PROMPT: Retype all the records with nothing changed.

SUPPLIED DATA:
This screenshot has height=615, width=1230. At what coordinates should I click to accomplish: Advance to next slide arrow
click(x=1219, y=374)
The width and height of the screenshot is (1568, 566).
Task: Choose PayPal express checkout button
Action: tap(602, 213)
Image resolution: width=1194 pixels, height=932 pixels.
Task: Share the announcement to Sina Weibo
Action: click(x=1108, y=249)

OUTPUT BELOW:
This screenshot has height=615, width=1230. At what coordinates should I click to accomplish: Advance to next slide arrow
click(x=1219, y=374)
The width and height of the screenshot is (1568, 566).
Task: Choose PayPal express checkout button
Action: tap(602, 213)
Image resolution: width=1194 pixels, height=932 pixels.
Task: Share the announcement to Sina Weibo
Action: click(x=1108, y=249)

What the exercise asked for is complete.